Complicit in Atrocities
Re “President Trump Steps Up to Fight Famine” (Our Take, 7/24): While I appreciate the value of recognizing a rare humanitarian gesture by the Trump administration, this editorial neglects to directly acknowledge U.S. culpability for the famine in Yemen, caused largely by a Saudi-led and U.S.-supported coalition.

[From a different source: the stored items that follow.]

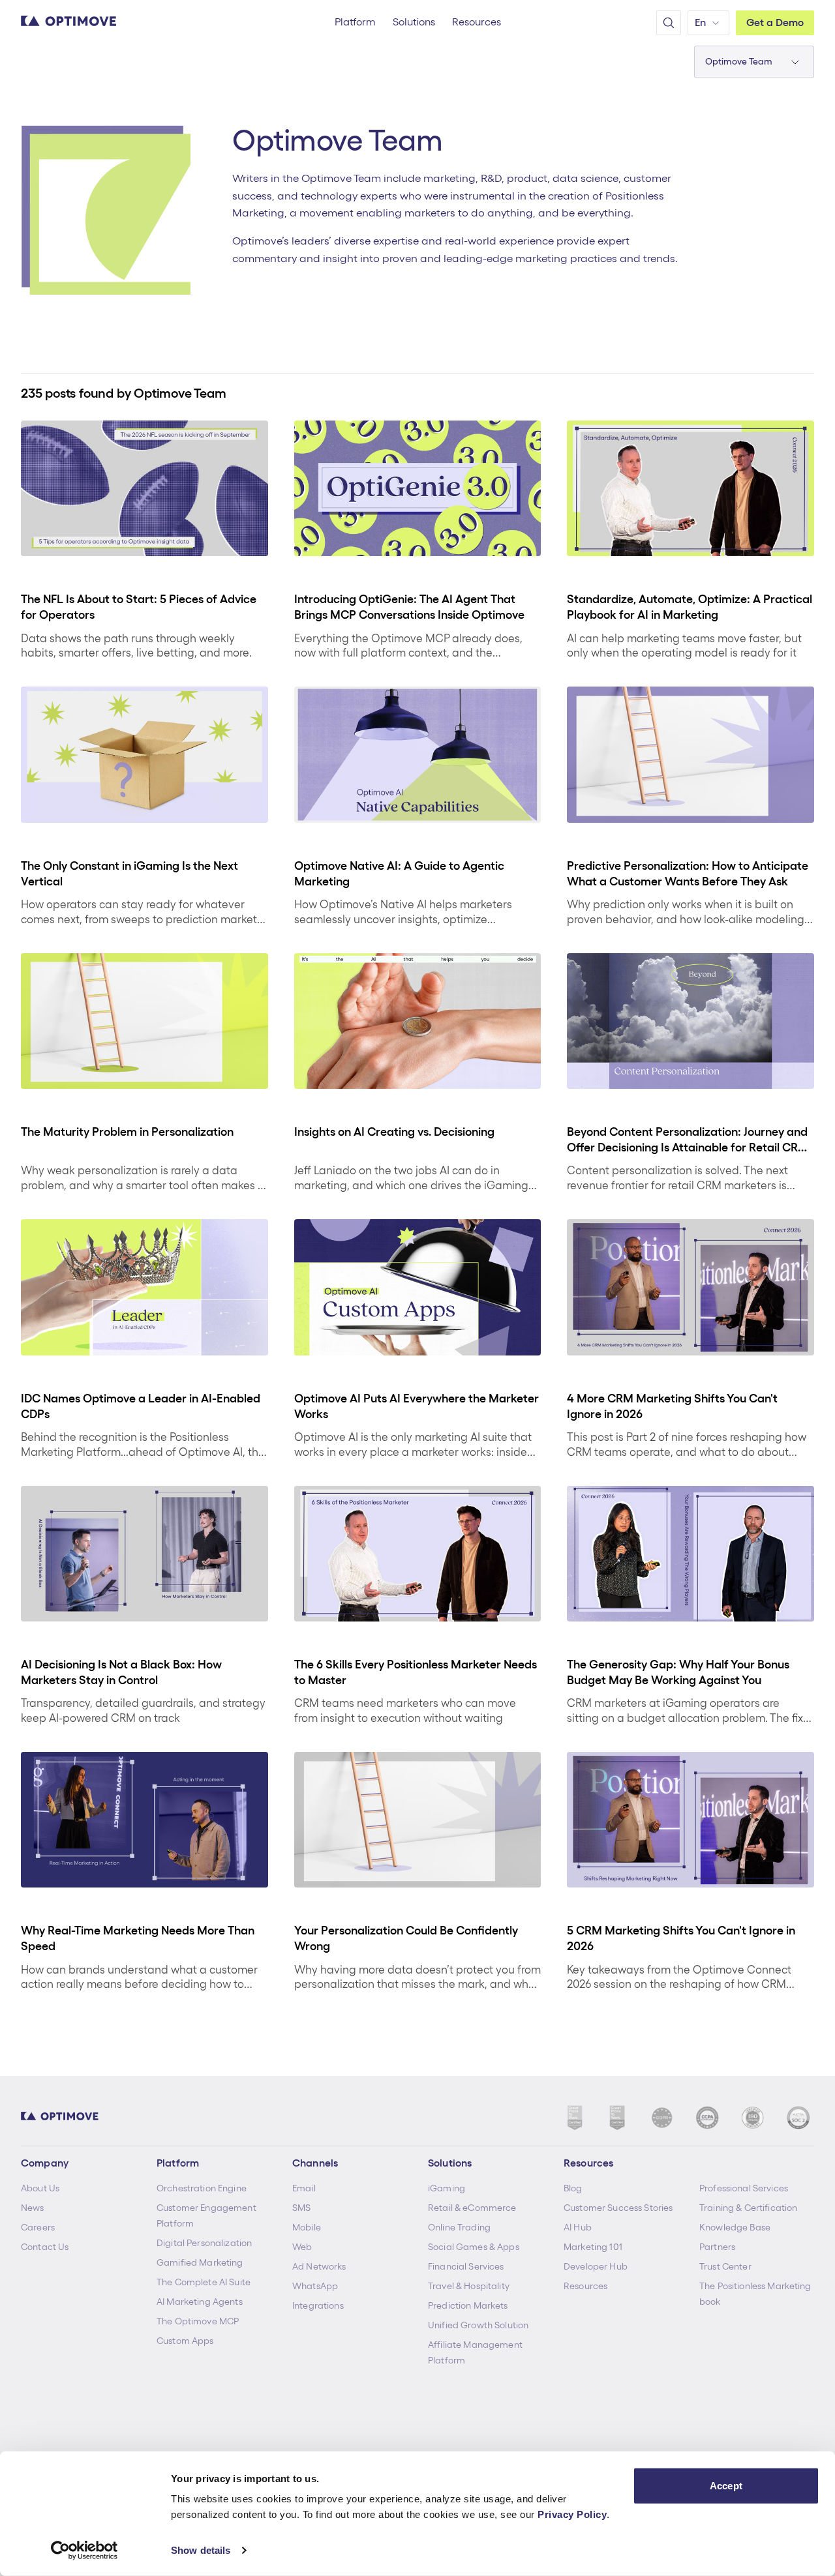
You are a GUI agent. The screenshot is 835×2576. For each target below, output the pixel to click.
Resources (585, 2286)
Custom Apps (185, 2340)
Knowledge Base (734, 2227)
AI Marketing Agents (200, 2301)
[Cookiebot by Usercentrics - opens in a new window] (84, 2550)
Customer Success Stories (618, 2207)
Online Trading (459, 2227)
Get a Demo (775, 22)
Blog (573, 2188)
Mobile (306, 2227)
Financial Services (466, 2266)
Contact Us (44, 2247)
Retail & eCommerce (472, 2207)
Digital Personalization (204, 2243)
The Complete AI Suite (203, 2282)
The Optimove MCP (198, 2321)
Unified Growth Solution (478, 2325)
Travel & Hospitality (468, 2286)
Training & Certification (748, 2207)
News (32, 2207)
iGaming (446, 2188)
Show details (200, 2550)
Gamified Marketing (200, 2262)
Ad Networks (319, 2266)
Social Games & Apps (473, 2247)
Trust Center (725, 2266)
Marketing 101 (593, 2247)
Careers (38, 2227)
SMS (301, 2207)
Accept (726, 2485)
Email (304, 2188)
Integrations (318, 2305)
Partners (717, 2247)
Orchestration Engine (202, 2188)
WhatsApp (315, 2286)
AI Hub (578, 2227)
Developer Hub (596, 2266)
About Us (40, 2188)
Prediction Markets (468, 2305)
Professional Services (743, 2188)
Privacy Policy (572, 2514)
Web (302, 2247)
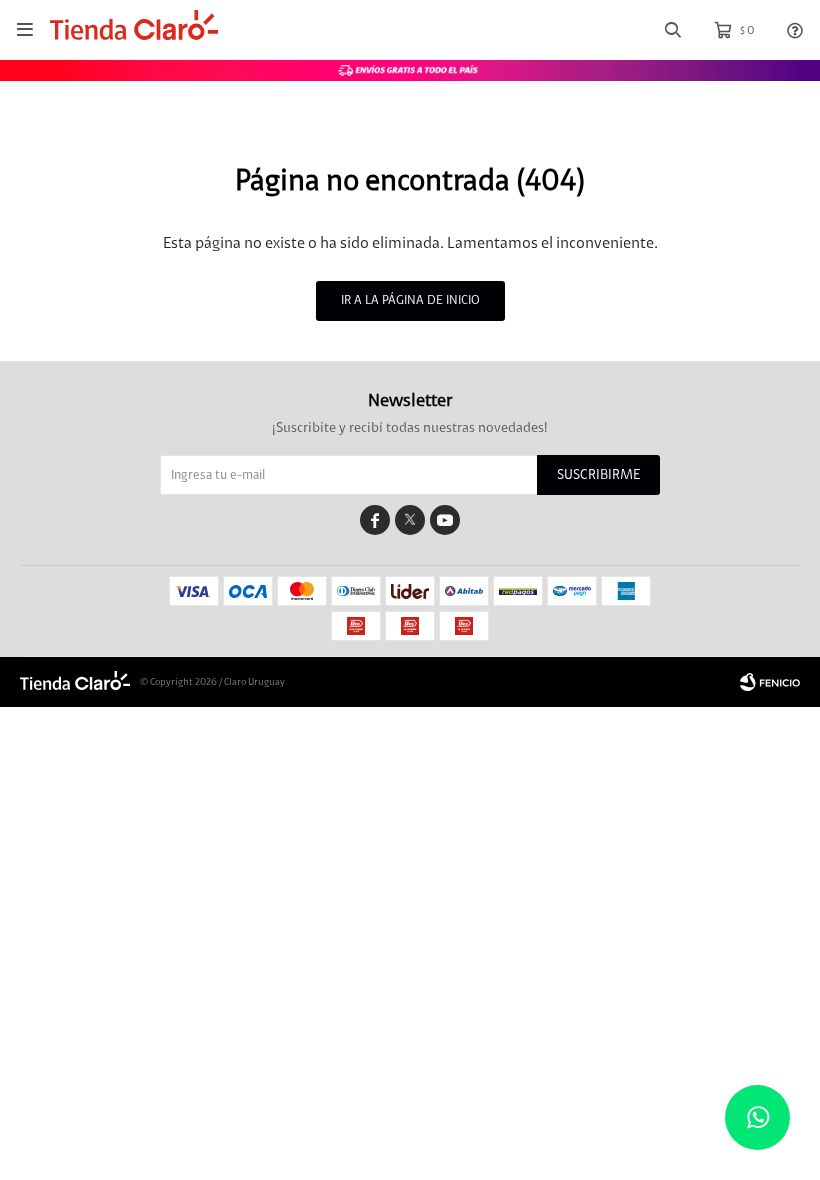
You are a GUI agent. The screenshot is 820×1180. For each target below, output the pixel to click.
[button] (673, 30)
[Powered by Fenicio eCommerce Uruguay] (770, 682)
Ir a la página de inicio (410, 300)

As the conflict approaches its fourth year, it is worth noting that in supporting the coalition, the Trump administration has simply picked up where the Obama administration left off. Pledging to commit a small fraction of the amount of our annual military support for Saudi Arabia to fight famine may be better than nothing, but a more effective solution would be to use our obvious leverage to press for a diplomatic resolution of the conflict and to end our complicity in the atrocities that made this man-made famine possible in the first place.
Matthew Porcelli
Online Comment
Helping Souls
Re “It’s time to get past the snobbery against pastoral theologians,” by Jim Heft (Short Take, 7/24): I am very much in sympathy with the idea behind this article. But I think it sells the issue short if we accept that pastoral theologians are just one sort of theologian, a sort that ought to be higher up on the pecking order. Karl Rahner, S.J., for example, was a great theologian precisely because he saw that ongoing commitment that should inform all theology worthy of the name—whatever the tensions this conviction generates with the modern university. For me, it is time to recognize that all theology is about “helping souls.”
Philip Endean, S.J.
Online Comment
Interfaith Insight
Re “How Did the Church Help to Prepare You for Marriage?” (Your Take, 7/24): Our parish has regularly sent engaged couples to an Engaged Encounter program after the initial pastoral interview. Most couples now expect to do an Engaged Encounter weekend, and when they return they thank us for insisting that they go. One issue that needs constant attention is interfaith marriage. Often only one of parties has been raised in any religious faith tradition. Non-Catholics appreciate some insights into the Catholic faith, including its similarities with other Christian faiths as well as specific rituals and traditions that differ. Many times this opens the door to later deeper exploration through the Rite of Christian Initiation of Adults.
Mike Evans
Online Comment
Faith Filled
Re “Land O’ Lakes 50 Years On,” by John Jenkins, C.S.C. (7/24): Father Jenkins provides a reasoned and articulate expansion of the conversation that this statement initiated as it explored the role and identity of Catholic universities in the modern world after Vatican II. He also respectfully engages the challenges and invitations of Pope John Paul II’s 1990 apostolic constitution “Ex Corde Ecclesiae.”
Most important, Father Jenkins has personally engaged this challenge by directing one of the pre-eminent Catholic universities, Notre Dame. And I can say from personal experience that Catholic higher education has successfully formed and inspired my two sons, graduates of John Carroll University and the University of Notre Dame (with undergraduate and graduate degrees) to be professional, thoughtful and faith-filled men in the modern world. Deo gratias.
Pete Corrigan
Cleveland, Ohio
The People We Serve
There is a need, I think, for Catholic universities to examine to whom the vision of the Land O’ Lakes statement applies. Can we be called to educate only those who can afford it? Are our concessions to athletics, especially in terms of allocation of resources and admissions, consistent with the mission?
The Arrupe College model at Loyola University Chicago is an excellent present-day example of an examination of institutional conscience resulting in a profound movement toward meeting the needs of the marginalized and changing the culture of higher education. The mission is fundamentally Gospel-oriented and calls for a deep and hard look at whom we are serving, whom we are leaving out and what is the effect of our striving to achieve the mission in the day-to-day lives of the people we serve.